Marina How has sailing had a positive effect on your life off the water?
HS Sailing really helps me off the water, especially at school. It helps with knowing how to deal with the pressure of tests and exams and has made me confident when speaking to teachers and asking for help and advice. My sailing and the coaching also helps with target and goal setting at school. I like helping out with the coaching at my club, too, and teaching others how to sail better.
Marina Do you have to look after yourself particularly well in order to stay fit and healthy?
HS I try to – I’m quite small and light for my age so need to eat to grow! I try to make sure I have a good balanced diet. I really like fruit and vegetables so it’s not too difficult. Before an event I try and eat lots of carbs at breakfast and before we launch, normally pasta, but sometimes it’s hard to eat when I’m nervous. My favourite quick snack on the water is Tracker Bars. My favourite meals are sushi and tapas. I like a nice big roast dinner after racing and training too.
Marina Do you have a mentor, or someone that you look up to?
HS I’m very lucky to have met Bart [Andrew Simpson (1976–2013)], Ben Ainslie and Iain Percy – they have all really inspired me to become the best sailor I can be. I even sailed with Iain once and helmed the Star, which was an incredible experience.
Marina What has been the best bit of advice that you’ve received about racing, and who was it from?
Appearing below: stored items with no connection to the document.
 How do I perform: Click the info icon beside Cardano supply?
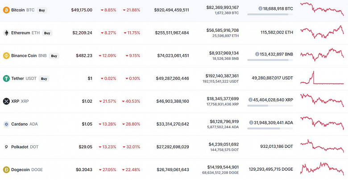tap(250, 122)
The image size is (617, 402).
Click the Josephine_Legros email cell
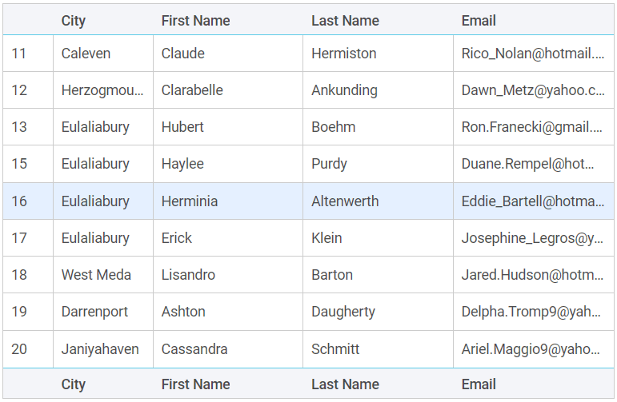[532, 238]
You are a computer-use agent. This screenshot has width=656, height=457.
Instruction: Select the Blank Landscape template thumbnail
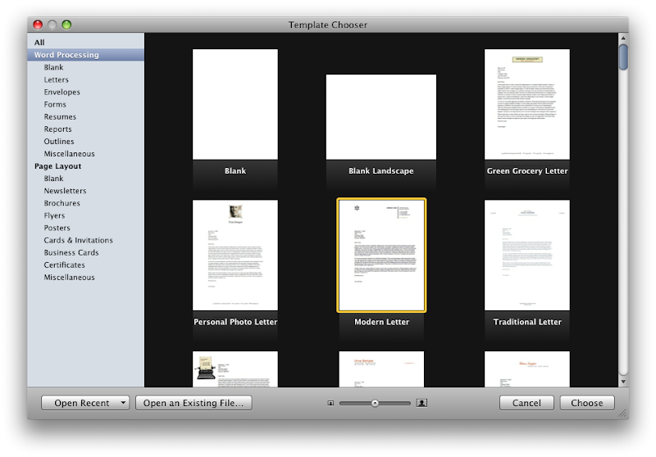coord(380,116)
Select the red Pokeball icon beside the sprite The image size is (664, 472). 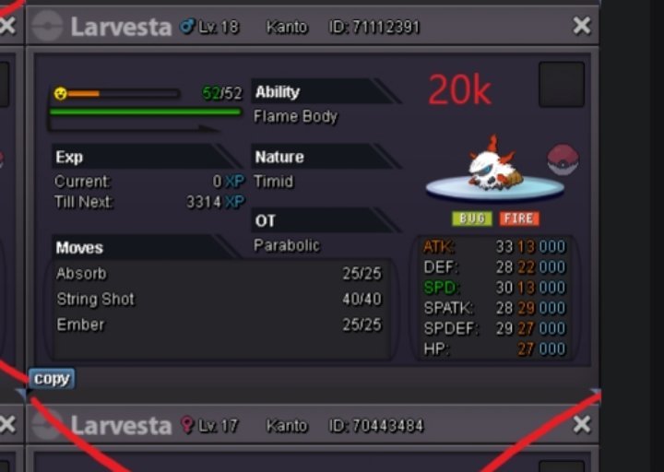point(563,159)
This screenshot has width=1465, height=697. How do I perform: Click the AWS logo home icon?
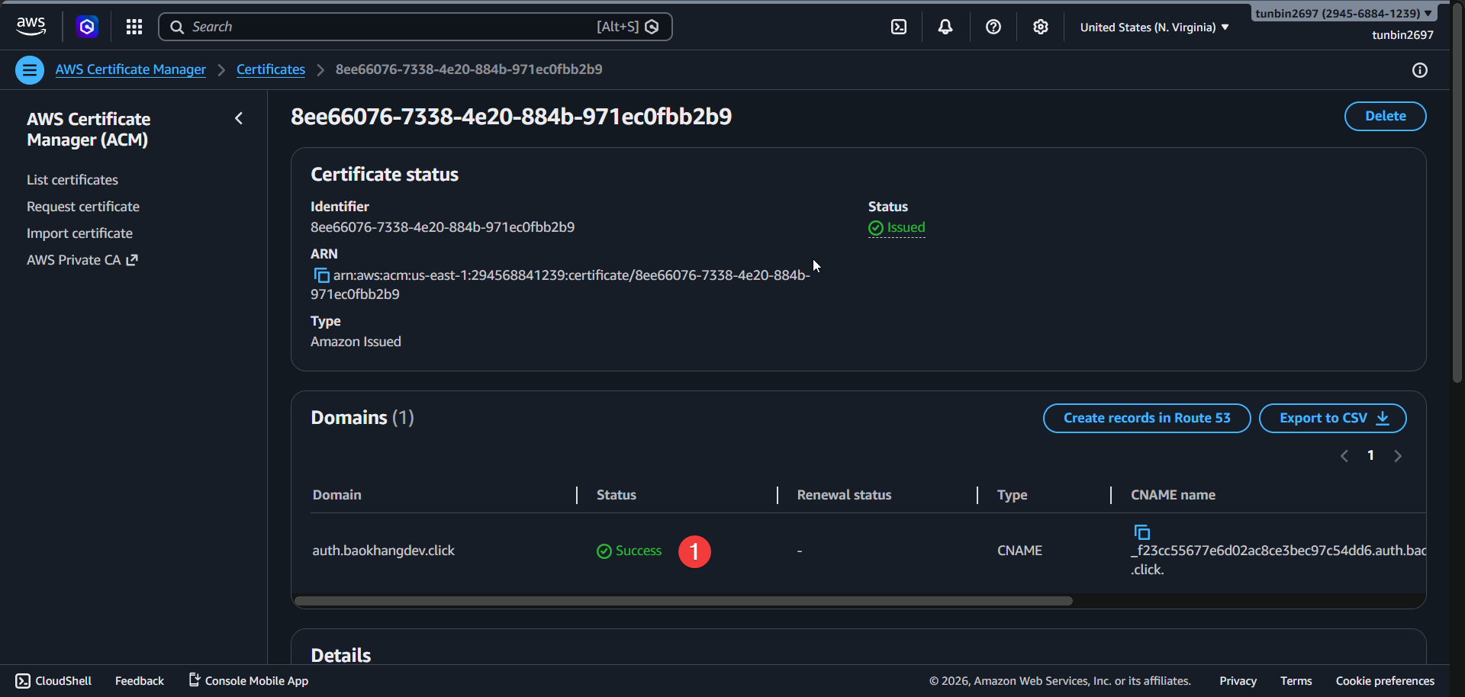point(31,27)
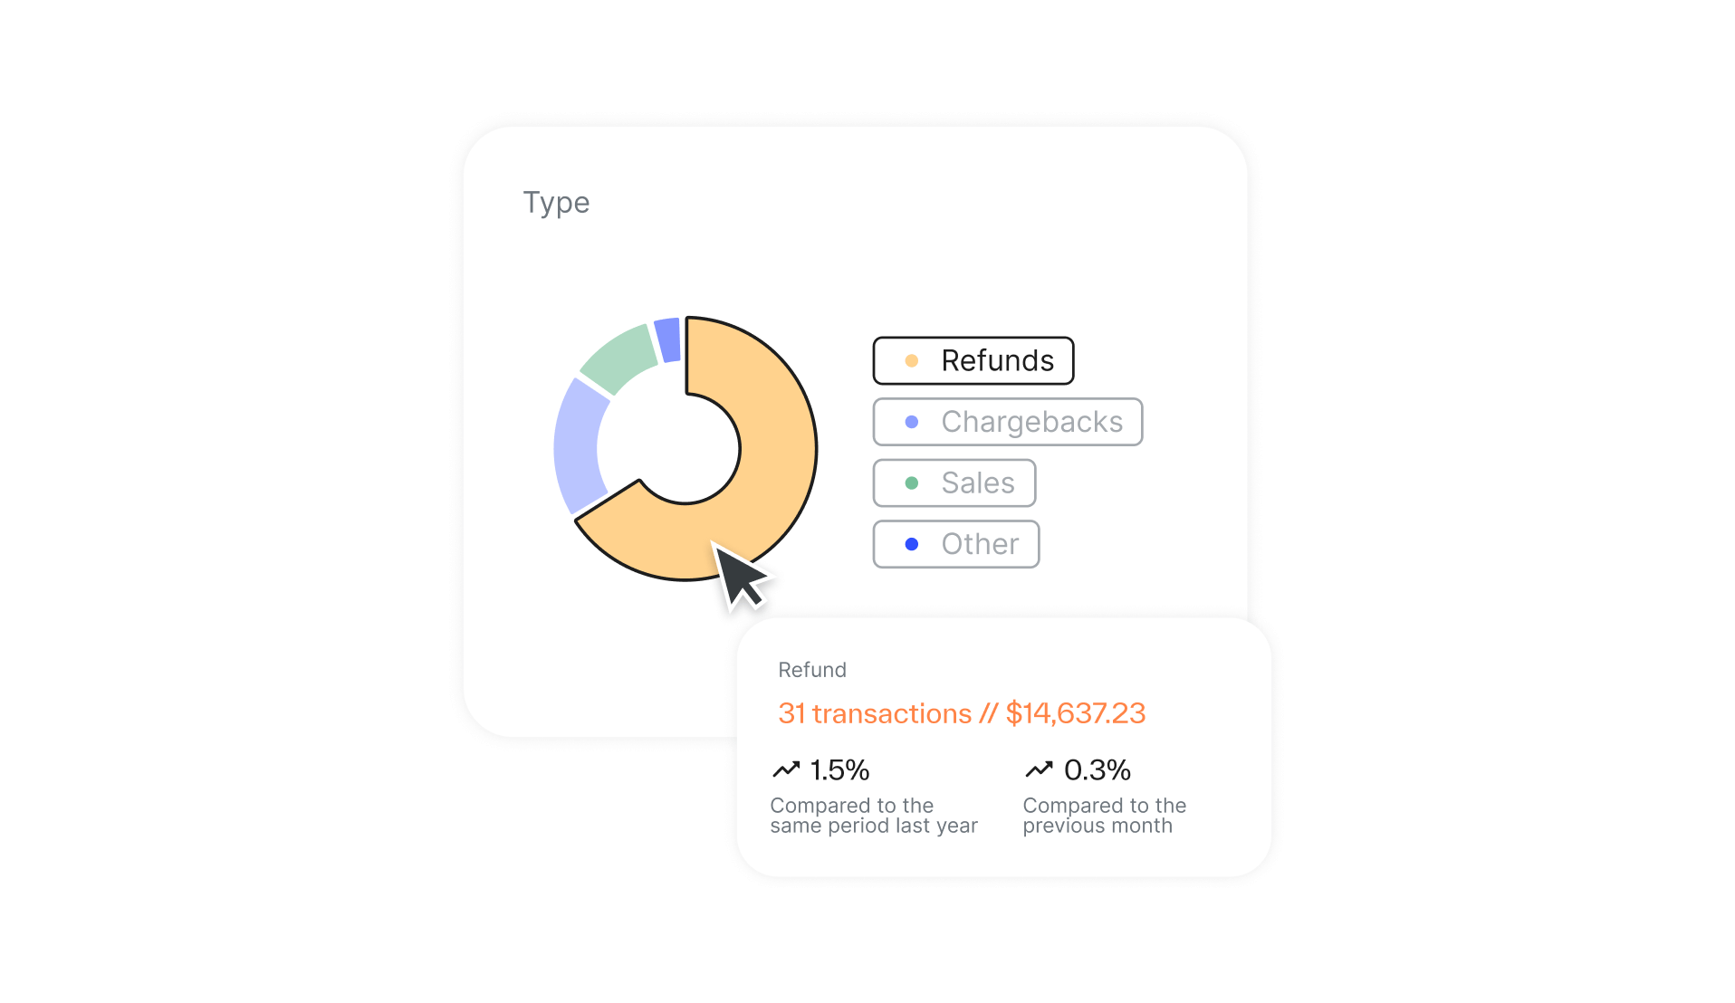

HS I’ve had a lot of very good advice from our friends Cordelia and Richard Ellis, in particular: ‘lose loudly and win quietly’. I also read an article by Hannah Mills and Saskia Clarke about Opi sailing that said ‘try not to take it too seriously… Keep it in perspective, remember you are at the beginning of your journey, just learn as much as you can and don’t worry too much about the results.’ It’s advice that I try to remember in those moments when I’m really feeling the pressure to do well.
Marina Where in the world have you raced, and what’s the best place that sailing has taken you?
HS I’ve raced in Monaco, Turkey, The Netherlands, Bermuda, France, Italy, Ireland and all over the UK. I’ve enjoyed everywhere that I’ve travelled, and being with sailors from other countries is great, but Bermuda is probably my favourite place in the world so far.
Marina Are there any races that you’d really like to compete in?
HS I’d really like to go to the Optimist World Championships. We have a selection event for this every year at the beginning of May and the top five sailors qualify. I would also really like to do the Easter Regatta at Lake Garda.
Marina How have you arranged sponsorship?
HS Crewsaver are my main sponsor, and provide me with all my dinghy sailing kit from their Phase2 range. My parents helped me arrange that sponsorship – I had to write about my sailing and what I wanted to achieve. North Sails offered to help when I was moving from Regatta to Main Fleet because I was doing well but my sails were so bad. Practical support from WightLink has helped with ferry costs when I travel to events and training, an opportunity that came about as part of the Isle of Wight Talented Athlete Scheme. SailSpy kindly gave me a GroPro because they were impressed with what I was doing and had been reading my blog haydnsewell1.blogspot.co.uk.
Marina Where do you hope that sailing will take you professionally?
HS I really want to be a professional sailor more than anything else – I would like to compete at the Olympics and then the America’s Cup. But I also like coaching too, so that’s a possibility for the future.